There is a property I am interested in. Because of my connections through my job at the bank, I have a representative at the other bank that has the first mortgage on the house that is prepared to sell me the note so I can become the bank. I also have an agreement with the estate....the original owner passed away.....and I have an agreed upon price in which the estate will sell me their interest in the property.
So....through the estate, there is an unsecured creditor that appears to have filed a lien on the property, there are two small HOA liens and 1 city of Tulsa lien. That is all that I can see so far without pulling the full abstract which I am willing to do based on input from others based on the following question.

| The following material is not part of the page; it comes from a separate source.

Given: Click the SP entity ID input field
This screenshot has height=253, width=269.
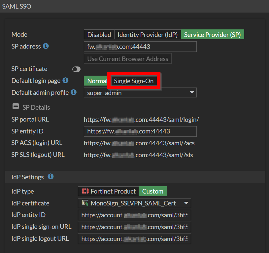Looking at the screenshot, I should (x=140, y=131).
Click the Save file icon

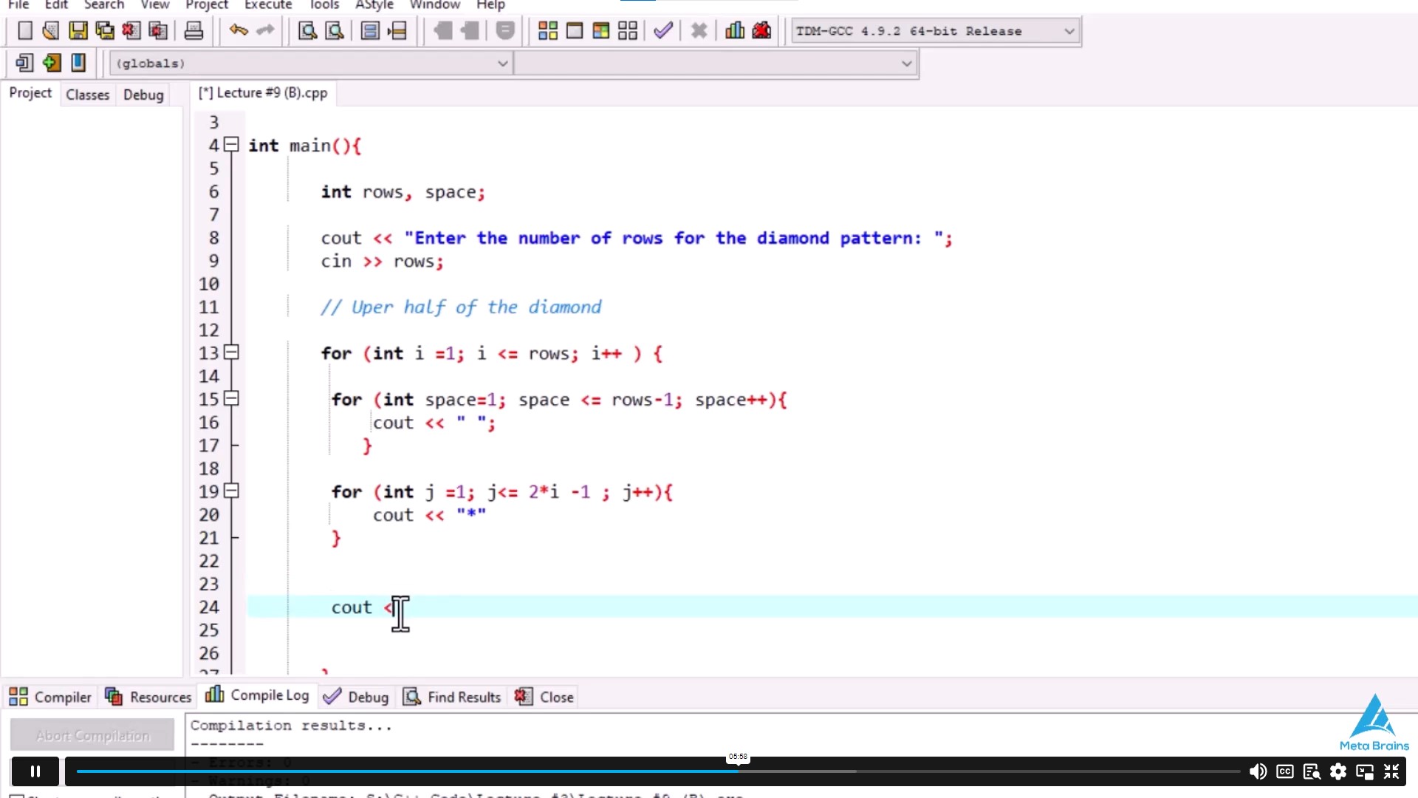pos(78,30)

I want this property for buy and hold but obviously need to be able to sell it at some point in the future...or refinance it. Assuming I am successful in buying the note (already agreed to by the bank) and becoming the first lender and I buy the rights to the property from the estate (already agreed to with attorney representing the sole heir), What else do I have to do?
Right now the house is in foreclosure....has been for quite a while. Can I simply buy the note and as the bank, pay the estate the agreed upon amount for a deed in lieu of foreclosure? (cash for keys) At that point, can I just cancel the foreclosure? What has to be done to resolve the other items? I don't mind paying the HOA liens and city of Tulsa liens....less than $2000 total for all them. It is the other creditor claim for $18,000 or so I need to know my options on. Quiet title suit? Just accept this as an ill liquid property I control for a while?
Do a quiet title suit to clear it all up? Is that an option since I technically am aware of another claim due to a judgement from a previously unsecured creditor? Do I just need to negotiate with all others to resolve the liens?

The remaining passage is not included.